I started going for occasional short walks in the spring. My left toes would get numb after a short walk. Sometimes my left foot would start to hurt. And, while I wasn’t physically tired, my body would get stiff and heavy, like I’d had an intense leg day at the gym.

I continued to read articles about MS, listen to podcasts, and read posts in MS forums. Exercise was consistently recommended. Some protocols recommend thirty minutes a day to fight the effects of MS. I’d noticed my legs were getting stiffer. The muscles felt tight and contracted, for no reason. When I sat at my desk for a long time, I walked with a slight limp when I first got up. I should exercise more, I thought. The weather was getting warmer. So, I started going for daily walks. Well, maybe not daily, but that was the goal.

The first few days it took thirty minutes to walk a mile. My legs were stiff and sore and I walked slowly.

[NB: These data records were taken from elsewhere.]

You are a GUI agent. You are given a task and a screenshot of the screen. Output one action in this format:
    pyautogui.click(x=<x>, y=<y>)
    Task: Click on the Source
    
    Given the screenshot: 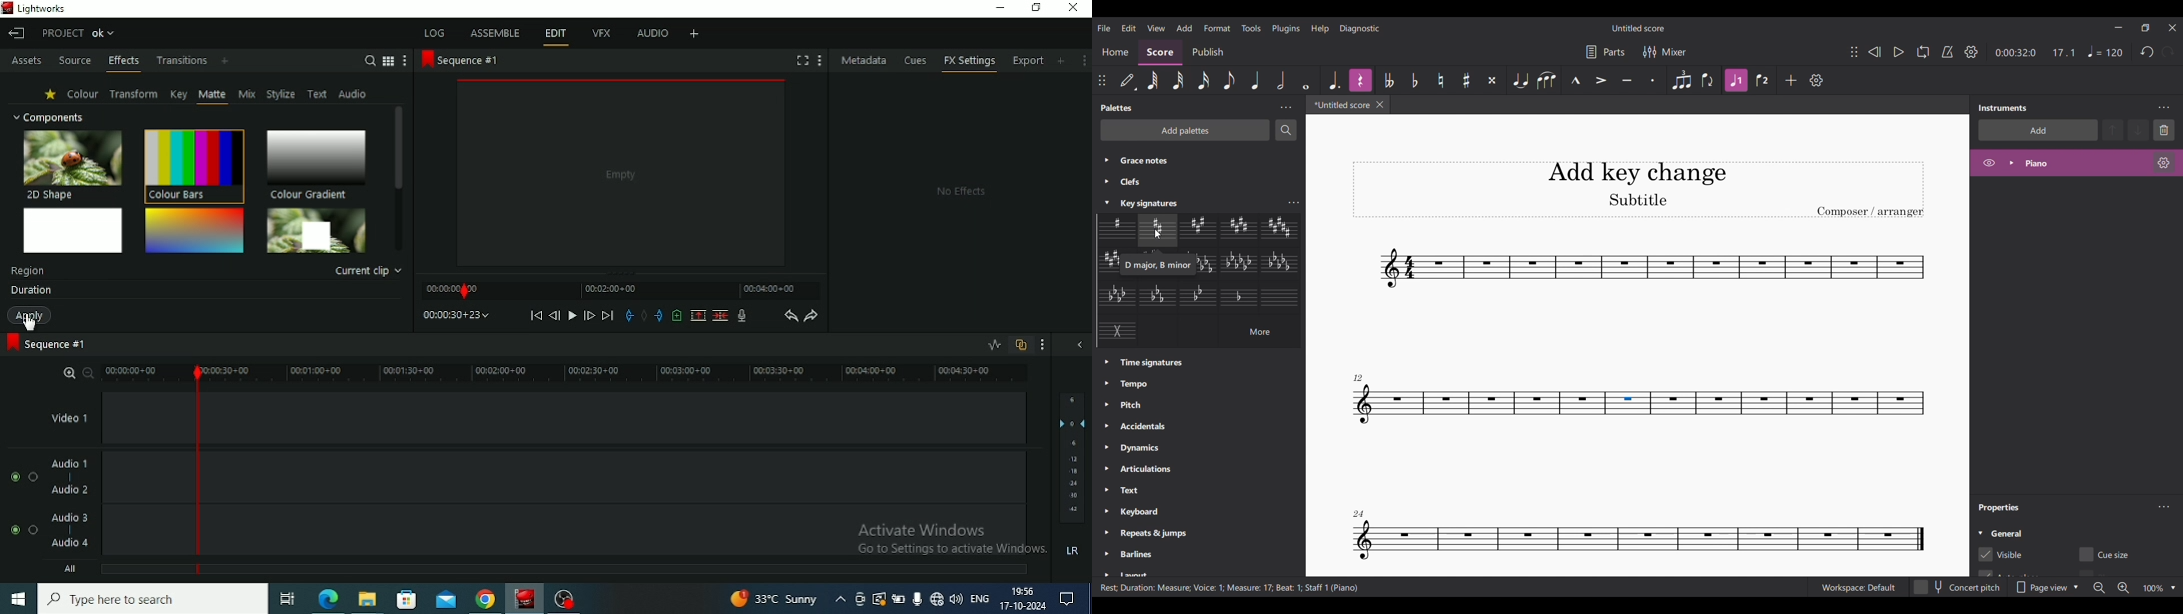 What is the action you would take?
    pyautogui.click(x=75, y=62)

But, over the days, my pace increased and my legs felt more “normal.” Some days, I walk a mile in fifteen minutes. My legs move in a smooth, fluid motion. My feet comfortably peel off the pavement. Other days, my stride is rigid and my legs feel tight. My feet ache, my toes are numb, and I have to concentrate on how to move them along the sidewalk. Other times, I start off with energy and an effortless stride, and end with a slow, intentional walk. I think it is helping my body, but it’s too soon to tell if it’s the walking or just the natural ebb and flow of my body. Regardless, being outside in the sun, looking at nature, is relaxing, peaceful, and energizing.

Just like diet, exercise is something I can do, on my own, to fight MS. It’s free. And, it has no negative side effects. So, I’m going to try to consistently exercise, even if it’s just a walk here and ten minutes of yoga there. My past relationships with exercise have been rocky, but hopefully MS will keep me motivated. Plus, exercise helps fight against the biggest MS trigger: stress.